• Tindakan yang Diperlukan:
a – Jawab pertanyaan berikut berdasarkan tulisan tentang pidato Anies Baswedan:
(i) Dari siapa Anies Baswedan menerima serah terima jabatan Gubernur DKI Jakarta?
(ii) Dalam berapa cuitan kata ‘pribumi’ muncul hingga Selasa (17/10)?
(iii) Apa sebutan penulis untuk pidato lengkap pertama Anies sebagai Gubernur DKI Jakarta?
b – Terjemahkan kalimat dari tulisan tentang pidato Anies Baswedan ini ke dalam bahasa Inggris: "Kata ‘pribumi’ yang dipergunakan Anies muncul dalam 133.000 cuitan, hingga Selasa (17/10)."
c – Lanjutkan tulisan tentang pidato Anies Baswedan mulai dari kalimat terakhirnya.

• Teks Bacaan:
>>

Bukan Pidato Biasa Gubernur Anies Baswedan

| dilihat 3808

USAI serahterima jabatan Gubernur DKI Jakarta dari Sekretaris Daerah Saifullah (karena bekas Gubernur Djarot tidak datang) di Balaikota DKI Jakarta, Senin (16/10), Anies Baswedan (yang beberapa waktu sebelumnya, bersama Sandiaga Uno dilantik Presiden Jokowi)  memang keren.

Saya menyebut pidato lengkap pertama Anies sebagai Gubernur DKI Jakarta, itu sebagai pidato tangkas. Reaksi pro kontra khalayak seputar penggunaan istilah ‘pribumi’ di masa kolonial yang ilustratif dalam pidato itu, menunjukkan, Anies tak sekadar cerdas. Dia juga bernas dan tangkas menuangkan gagasannya sebagai ekspresi komitmen untuk bagaimana kelak membangun Jakarta.

Kata ‘pribumi’ yang dipergunakan Anies muncul dalam 133.000 cuitan, hingga Selasa (17/10). Ketika petinggi negeri lain menggunakan istilah yang sama dalam pidato dan wawancaranya, tak ada reaksi sebesar itu.

Sejumlah orang di seluruh strata, bereaksi dan mengomentari satu istilah itu. Boleh diduga, ada juga kelompok khalayak yang ‘memanfaatkan’-nya untuk tujuan politik.

Reaksi spontan sebagian terbesar khalayak mengisyaratkan, memang ada persoalan dikotomis yang tajam, akibat kesenjangan yang lebar di negeri ini.

Reaksi itu, tentu menjadi modal penting bagi Anies – Sandi, dan siapapun pemimpin di negeri ini – yang sungguh berpihak kepada rakyat, dalam melakukan proses policy design, yang bermuara kepada terwujudnya keadilan sosial bagi seluruh rakyat Indonesia.

Reaksi itu juga menegaskan – sekaligus memandu – kita memahami, memang ada kalangan yang berencana menghadang kepemimpinan Anies – Sandi sebagai Gubernur DKI Jakarta.

Dengan menggunakan tradisi akademik yang menyertai kehidupannya sejak kecil, reaksi sebagian terbesar khalayak, itu dapat memudahkan Anies – Sandi melakukan pemetaaan persoalan yang dihadapi Jakarta. Termasuk pemetaan jalan untuk memenuhi janji kampanyenya.

Di sisi lain, reaksi yang muncul akibat pemberitaan beberapa media yang terbingkai (melalui taktik media framing) dan sistemik (antara lain, karena pemiliknya memang tak mendukung Anies – Sandi), memberi daya yang kuat. Khasnya, untuk mengaktualisasi keyakinan membuka satu lembar baru perjalanan panjang Jakarta.

Dalam konteks itu, maka bagian pidato Anies : “Warga Jakarta telah bersuara dan terpaut dengan satu rasa yang sama: Keadilan bagi semua,” menjadi penting.

<<

(Item dari sumber data)
>>

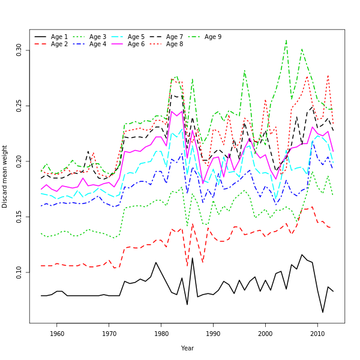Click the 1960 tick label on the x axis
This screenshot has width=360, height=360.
pyautogui.click(x=57, y=334)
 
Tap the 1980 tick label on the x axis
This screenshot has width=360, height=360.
pyautogui.click(x=161, y=334)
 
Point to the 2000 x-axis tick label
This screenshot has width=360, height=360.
pyautogui.click(x=265, y=334)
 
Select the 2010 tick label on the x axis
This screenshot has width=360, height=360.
pyautogui.click(x=317, y=334)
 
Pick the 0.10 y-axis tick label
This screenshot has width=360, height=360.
pyautogui.click(x=19, y=272)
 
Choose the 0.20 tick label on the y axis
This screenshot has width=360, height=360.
pyautogui.click(x=19, y=161)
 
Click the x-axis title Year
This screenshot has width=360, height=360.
pyautogui.click(x=187, y=348)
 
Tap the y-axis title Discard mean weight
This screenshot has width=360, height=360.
pyautogui.click(x=5, y=176)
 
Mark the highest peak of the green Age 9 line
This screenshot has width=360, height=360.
pyautogui.click(x=286, y=40)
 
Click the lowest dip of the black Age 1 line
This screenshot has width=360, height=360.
pyautogui.click(x=323, y=313)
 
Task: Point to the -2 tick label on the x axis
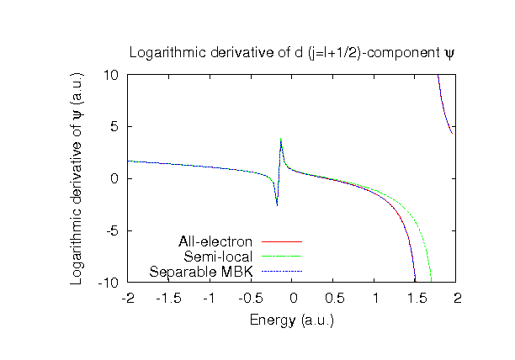coord(128,298)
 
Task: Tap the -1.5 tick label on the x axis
coord(168,298)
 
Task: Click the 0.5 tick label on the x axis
coord(333,298)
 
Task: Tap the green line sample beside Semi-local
coord(281,257)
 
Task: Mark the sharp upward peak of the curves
coord(281,140)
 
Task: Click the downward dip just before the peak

<<

• Jawaban per Tugas:
a –
(i) Sekretaris Daerah Saifullah
(ii) 133.000 cuitan
(iii) Pidato tangkas

b – The word ‘pribumi’ used by Anies appeared in 133,000 tweets as of Tuesday (17/10).

c –
Hal itu relevan dengan pernyataan berikutnya: “Hari ini sebuah amanat besar telah diletakkan di pundak kami berdua. Sebuah amanat yang harus dipertanggungjawabkan dunia akhirat. Hari ini adalah penanda awal perjuangan dalam menghadirkan kebaikan dan keadilan yang diharapkan seluruh Rakyat Jakarta, yaitu kemajuan ibukota tercinta dan kebahagiaan seluruh warganya.”

Reaksi atas pidato pertamanya itu, juga akan memperkuat diksi : “Hari ini, saya dan bang Sandi, dilantik menjadi gubernur dan wakil gubernur bukan bagi para pemilih kami saja, tapi bagi seluruh warga Jakarta. Kini saatnya bergandengan sebagai sesama saudara dalam satu rumah untuk memajukan kota Jakarta.”

Apalagi diksi itu diucapkan Anies secara aksentuatif.

Dalam konteks itu, pepatah Batak yang dikutip Anies, menjadi sangat relevan : “Holong manjalak holong, holong manjalak domu,” demikian sebuah pepatah Batak mengungkapkan. Kasih sayang akan mencari kasih sayang, kasih sayang akan menciptakan persatuan.
Ikatan yang sempat tercerai, mari kita ikat kembali. Energi yang sempat terbelah, mari kita satukan kembali.

Dalam konteks perjuangan mewujudkan “Keadilan untuk Semua,” sinergi menjadi penting, soliditas menjadi sangat bermakna. Terkait dengan itu, solidaritas seluruh lapisan warga DKI Jakarta dan kalangan, terutama penyelenggara negara menjadi keperluan kolektif.

Keadilan proporsional akan mendorong kondisi: berlomba-lomba dalam kebajikan. Dan yang terpenting adalah memahami hakekat demokrasi sebagai cara mencapai harmoni. Bukan semata-mata untuk merebut kekuasaan.

Anies piawai menggunakan retorikas model Cicero dan mengemasnya dengan bahasa yang bermakna dalam, sekaligus multi-dimensi.

Itu yang saya tangkap dan serap, ketika menyimak bagian pidatonya, yang seperti ini :

Jakarta adalah tempat yang dipenuhi oleh sejarah. Setiap titik Jakarta menyimpan lapisan kisah sejarah yang dilalui selama ribuan tahun.

Jakarta tidak dibangun baru- baru saja dari lahan hampa. Sejak era Sunda Kalapa, Jayakarta, Batavia hingga kini.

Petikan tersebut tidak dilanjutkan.